The two major themes identified by Jordan et al. (2007) were "struggle for control and coherence" (p. 51) and "a very different life" (p. 53). Overall, parents felt uncertain and distressed by their children's pain. Parents had to adapt to a life different than what they had expected, and in many ways, lost their own lives in the process of attending to their child's pain-related needs. Similar to the study by Gaughan et al. (2014), parents feared for their child's future and also described feeling they had lost the child who existed before the pain. A few positive feelings emerged, mainly related to the relationship the parents had with their child. Parents felt that their relationship was closer than would usually be expected with an adolescent. This in itself is problematic because this type of relationship, although in ways positive for the parent, disrupts the adolescent's developmental task of gaining independence.

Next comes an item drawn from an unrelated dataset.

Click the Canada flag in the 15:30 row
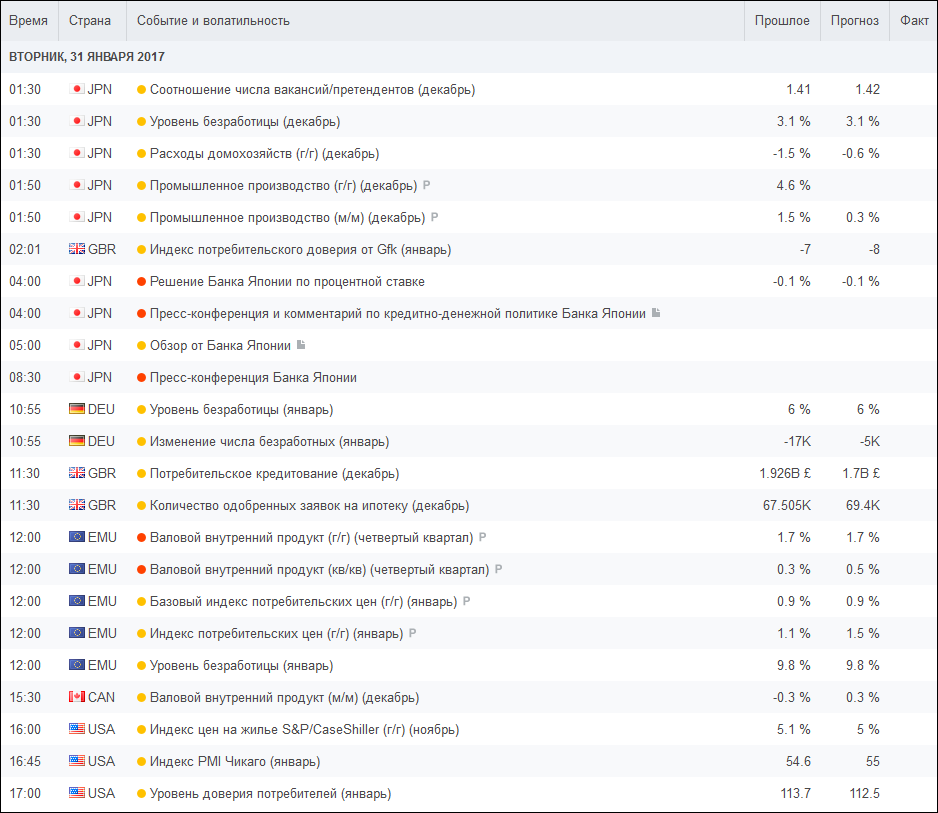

Including the Parents in the Treatment of CRPS

Including parents in the treatment of CRPS is essential for therapy to be effective. Arguably, remission from CRPS is nearly impossible without the inclusion of parents because of the significant role parents play in the lives of their children. One pain clinic in Australia incorporates a family systems approach into their treatment model (Kozlowska et al., 2008). With an understanding that the family influences the child's pain, clinicians utilize interactions they have with the family to address concerns, such as family anxiety, conflict, anger with the medical system, and unresolved loss or trauma (Kozlowska et al., 2008). Additionally, supporting and educating parents about unique treatment strategies utilized for CRPS can reduce confusion. By building rapport with the family, either in the inpatient setting or through a series of outpatient visits, the clinician can broach discussions about family distress and conflict. These discussions may assist both the adolescent and the parent in identifying stressors and developing the skills to cope with these stressors. Nurses at the bedside can use these strategies when caring for a patient with CRPS even if they are not a part of a formal program or if the program does not include family therapy.

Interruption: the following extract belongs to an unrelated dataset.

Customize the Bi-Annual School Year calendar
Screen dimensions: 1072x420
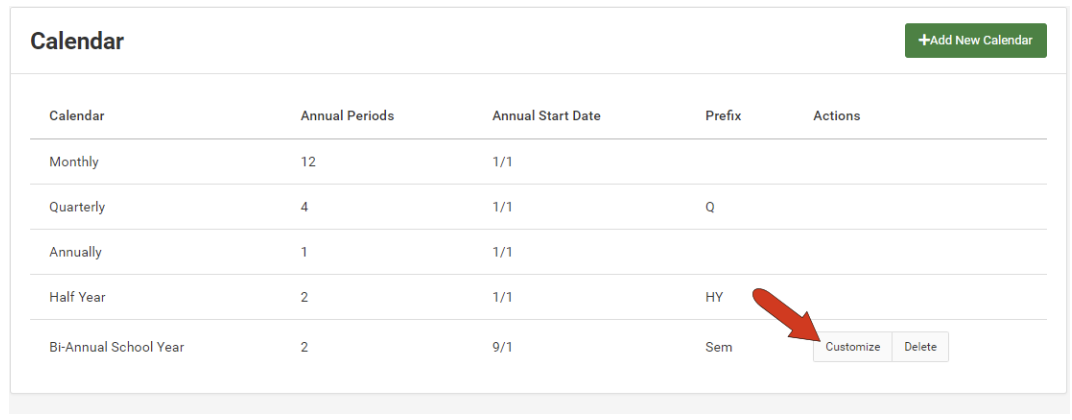point(852,347)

Empowerment has been identified as the feeling of being able to effectively parent a child with chronic pain (Gaughan et al., 2014). Family therapy can teach parents how to reinforce their children's positive coping skills, promote participation in therapy, and support developmentally appropriate independence, all while reducing attention to pain behaviors (Maynard et al., 2010). Operant strategies are a particular type of parenting that some programs have utilized in family therapy. These strategies include minimizing the parental response to the child's pain complaints and encouraging adaptive parenting (Palermo et al., 2014). These changes in parenting style are necessary to overcome the natural regression in parenting that occurs as parents attempt to comfort and support their child who is suffering with chronic pain.